*Tasks*:
A – Which potential investors for the National Infrastructure Commission does the text on the commission name? Give the full set.
B – Copy the text on the National Infrastructure Commission word for word from "There are echos" to "take this form.".
C – In the text on the National Infrastructure Commission, what is the minimum term for board directors appointed by the Welsh Government?

*Text extract*:
Governance & Accountability

  • The National Infrastructure Commission would be an arms-length government owned enterprise run on a not-for-dividend basis, established by an Act of the Assembly (other examples include: Network Rail, Cardiff Airport).
  • Any profits made would be re-invested in infrastructure projects.
  • The relationship between the Commission and Welsh Government would be formally documented and include things like: remits, corporate plans, annual business plans, monitoring data.
  • It would be subject to the Freedom of Information Act and held to account via the Assembly's committees and Wales Audit Office.
  • The Commission would be controlled by a board of directors, mainly non-executive, appointed by the Welsh Government for a minimum of five-year terms. They should have experience in procurement, commercial finance and project management.
  • The board would then appoint a Chief Executive, responsible for day-to-day operations.

Funding

  • The Commission would use the Non-Profit Distributing (NPD) model. This means creating a special purpose company (SPV) for each project, raising finance from private and public investors, paying contractors to carry out the work, and the "tenant" of the project then paying back the costs over several years with a pre-agreed capped profit margin for the investors (and the Commission) - there's more information on how NPD works here (pdf).
  • NPD isn't classed as public sector spending and is considered private sector activity – so it's "off the balance sheet" but isn't PFI.
  • Potential investors include: capital markets, the Green Investment Bank, pension funds and unlisted UK infrastructure funds.
  • The Commission would aim to raise/borrow £7.5billion over 10 years between 2017 and 2026. This would be paid back over 25 years, with repayments peaking in 2026 at 4% of the Welsh Government's budget (approximately £640-660million). The borrowing for this 10 year period would be completely paid off by 2051.

How would this work in practice?

The paper used a new school as an example scenario.

Firstly, the Welsh Government prioritises school construction and tasks the Commission with delivery. A local education authority then approaches the Commission with a proposal to build a new school, which the Commission will assess.

If the Commission approves the project, they'll begin design and procurement and start to raise the necessary finance (presumably as an SPV under the NPD model). Once that's done, they put the school project out to tender to private contractors.

The education authority then agrees a long-term lease for the school with the Commission (the Scottish average is around 30 years). Once the debt relating to the school is paid off through rental payments, ownership would transfer to the education authority.

Build for Wales+?

The underlying financial model of the proposed NIC has been proven to
work in Wales, but will doing it on this scale cause problems?
(Pic : Institute of Civil Engineers)

There are echos of Ieuan Wyn Jones' Build for Wales proposal from 2011, but with some very important differences.

One of the reasons Build for Wales was (wrongly) dismissed so easily was that even though it sounded perfectly reasonable, it was lacking substance. This paper avoids that as the process by which money would be borrowed is described in a more detail, while the NPD funding model has since been proven to work in Wales (A465 dualling).

Secondly, this is actually going to happen. As said, an infrastructure commission formed part of the Labour-Plaid compact, though that doesn't necessarily means it'll take this form.

*Dataset content*:
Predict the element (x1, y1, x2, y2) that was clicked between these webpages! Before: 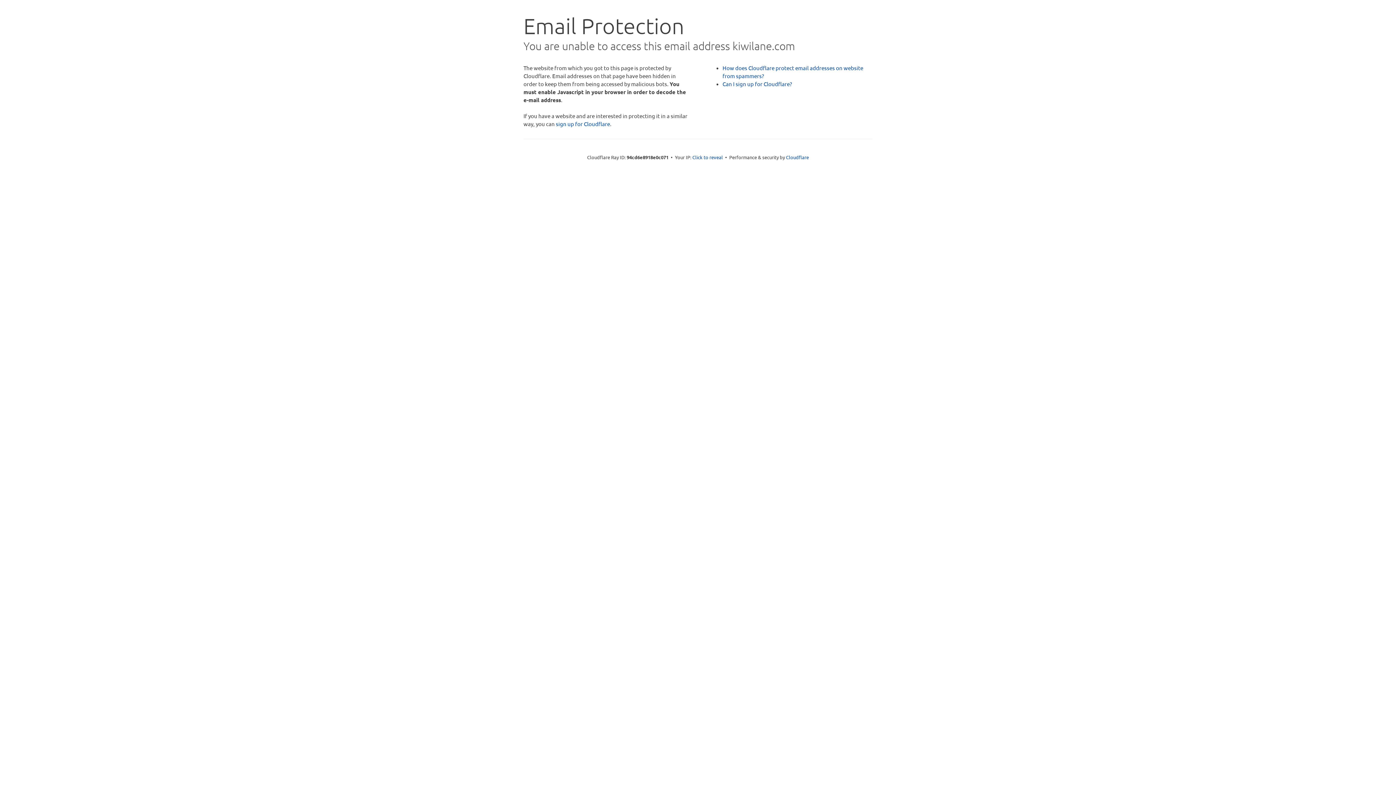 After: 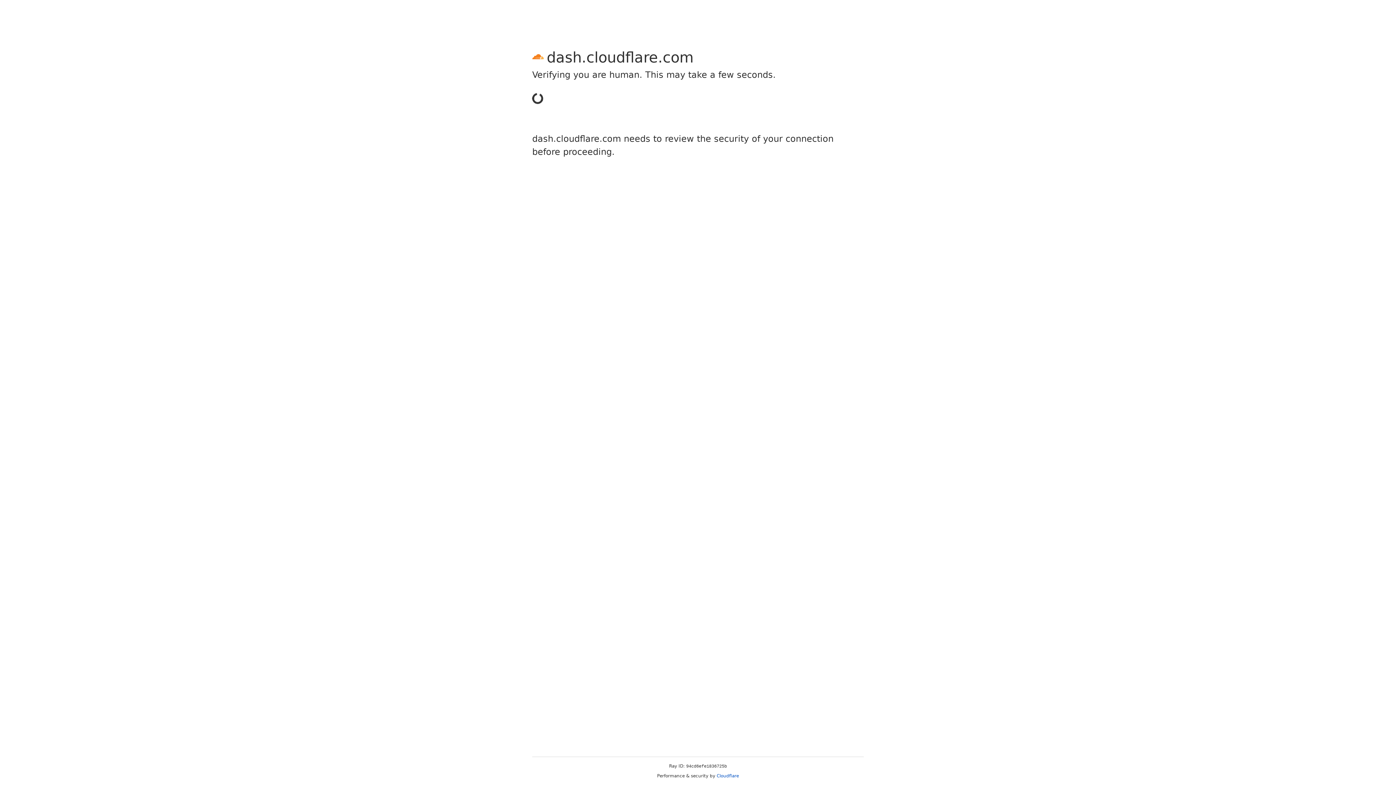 Action: label: sign up for Cloudflare bbox: (556, 120, 610, 127)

*Answers*:
A –
- Capital markets
- The Green Investment Bank
- Pension funds
- Unlisted UK infrastructure funds

B –
There are echos of Ieuan Wyn Jones' Build for Wales proposal from 2011, but with some very important differences.

One of the reasons Build for Wales was (wrongly) dismissed so easily was that even though it sounded perfectly reasonable, it was lacking substance. This paper avoids that as the process by which money would be borrowed is described in a more detail, while the NPD funding model has since been proven to work in Wales (A465 dualling).

Secondly, this is actually going to happen. As said, an infrastructure commission formed part of the Labour-Plaid compact, though that doesn't necessarily means it'll take this form.

C – Five years.